Live CGI pipeline puts words in the mouth of Donald Trump and Arnold Schwarzenegger
Mon 21 Mar 2016
In a presidential campaign year any new technology that lets you put words in your opponent’s mouth is bound to raise an eyebrow, and researchers at Stanford University have captured the imagination of tech news sources today with a CGI processing pipeline that enables the transposition of one person’s facial movements onto another’s – with examples featuring the likes of Donald Trump, Russian premier Vladimir Putin, ex-president George W. Bush and former California governor Arnold Schwarzenegger.
Though touted as ‘live’ – a significant feat – the technique, which is presented in an impressive video (embedded below), involves analysing enough original footage of the subject to generate mesh information to recreate the interior of the subject’s mouth; so presumably a few minutes of initial facial analysis are necessary in order to pre-populate the overlay. The video also provides comparisons with previous work in the field, and notes that the new technique requires only RGB input, rather than RGBD, which has depth information as well:
The transposition of facial expression via CGI overlays is no news in Hollywood, where the technique has been developed and refined over many years, even creating motion-capture ‘A-listers’ such as actor Andy Serkis, who has made a specialised career out of generating facial and body movements for grafting into characters such as Gollum in Peter Jackson’s Lord Of The Rings cycle.

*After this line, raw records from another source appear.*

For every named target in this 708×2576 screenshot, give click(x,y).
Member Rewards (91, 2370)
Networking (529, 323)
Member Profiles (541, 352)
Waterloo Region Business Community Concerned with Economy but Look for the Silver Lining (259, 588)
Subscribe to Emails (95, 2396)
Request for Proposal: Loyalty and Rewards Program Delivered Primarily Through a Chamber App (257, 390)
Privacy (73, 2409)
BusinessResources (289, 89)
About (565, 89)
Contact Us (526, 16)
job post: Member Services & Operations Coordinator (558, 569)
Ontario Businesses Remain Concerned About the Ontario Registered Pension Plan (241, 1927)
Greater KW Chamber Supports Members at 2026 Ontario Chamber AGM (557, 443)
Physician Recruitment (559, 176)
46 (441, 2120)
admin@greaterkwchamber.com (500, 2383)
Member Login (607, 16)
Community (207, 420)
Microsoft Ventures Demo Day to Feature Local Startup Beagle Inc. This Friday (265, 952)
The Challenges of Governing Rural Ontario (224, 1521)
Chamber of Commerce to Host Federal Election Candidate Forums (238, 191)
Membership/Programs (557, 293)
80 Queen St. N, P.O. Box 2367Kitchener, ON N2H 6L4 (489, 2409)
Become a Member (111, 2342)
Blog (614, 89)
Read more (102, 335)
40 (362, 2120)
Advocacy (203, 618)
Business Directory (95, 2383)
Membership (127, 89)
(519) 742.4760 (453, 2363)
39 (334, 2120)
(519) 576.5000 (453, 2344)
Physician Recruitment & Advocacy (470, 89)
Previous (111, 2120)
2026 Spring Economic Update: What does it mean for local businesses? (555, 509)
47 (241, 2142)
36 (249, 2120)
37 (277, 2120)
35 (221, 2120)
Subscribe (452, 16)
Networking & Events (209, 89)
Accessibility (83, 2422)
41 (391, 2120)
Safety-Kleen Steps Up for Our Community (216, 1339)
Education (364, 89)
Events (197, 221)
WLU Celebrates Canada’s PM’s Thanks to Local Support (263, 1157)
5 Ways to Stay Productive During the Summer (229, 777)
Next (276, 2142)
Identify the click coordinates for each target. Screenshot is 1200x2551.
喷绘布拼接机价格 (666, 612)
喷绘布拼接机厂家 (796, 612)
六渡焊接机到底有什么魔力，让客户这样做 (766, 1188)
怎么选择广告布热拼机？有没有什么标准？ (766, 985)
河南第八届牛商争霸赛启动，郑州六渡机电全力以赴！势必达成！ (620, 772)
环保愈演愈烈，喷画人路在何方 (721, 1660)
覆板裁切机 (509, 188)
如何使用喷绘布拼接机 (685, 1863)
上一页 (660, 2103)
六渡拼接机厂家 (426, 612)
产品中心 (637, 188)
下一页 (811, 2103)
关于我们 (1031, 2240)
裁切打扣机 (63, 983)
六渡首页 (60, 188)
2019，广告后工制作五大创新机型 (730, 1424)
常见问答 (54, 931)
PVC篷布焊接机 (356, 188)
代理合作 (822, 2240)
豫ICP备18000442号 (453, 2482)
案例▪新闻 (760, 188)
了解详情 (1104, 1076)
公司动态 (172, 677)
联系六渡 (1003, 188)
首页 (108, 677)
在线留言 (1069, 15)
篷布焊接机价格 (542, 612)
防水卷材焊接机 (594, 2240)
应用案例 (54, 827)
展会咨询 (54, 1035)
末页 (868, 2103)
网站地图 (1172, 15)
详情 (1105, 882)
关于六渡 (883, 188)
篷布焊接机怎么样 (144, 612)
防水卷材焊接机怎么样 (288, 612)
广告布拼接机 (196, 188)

Some of Hollywood’s most ground-breaking work in facial transposition took place under the supervision of VFX lead Ed Ulbrich, for the 2008 David Fincher outing The Curious Case Of Benjamin Button. Actor Brad Pitt was required to generate facial movements that would be superimposed either upon the face of a significantly smaller actor, or onto pure CGI creations, needing to have his face covered in a solution designed to ensure maximum detail of capture:
Despite some Reddit-based hysteria, the Stanford processing technique – dubbed Face2Face – hardly constitutes the ‘atomic bomb of disinformation’, despite the clever choice of test footage subjects; full simulation would require a vocal element, and the current state of known research into authentic voice simulation is larval. Additionally the buffer requirement for gathering information about the mouth interior would indicate that one could hope to trust at least the first few minutes of any video subject to the process. Furthermore the video does not show us the resulting composite footage at HD resolution, so authenticity at up to 4K could be questionable.
But let us suppose that all these factors are overcome; in the field of American politics, the use of Face2Face could hardly lower the current level of trust in politicians anyway. And if the video camera is soon perceived to by lying, it’s only catching up with the still camera in that respect. Perhaps seeing will soon be the beginning of discussion, rather than ‘believing’.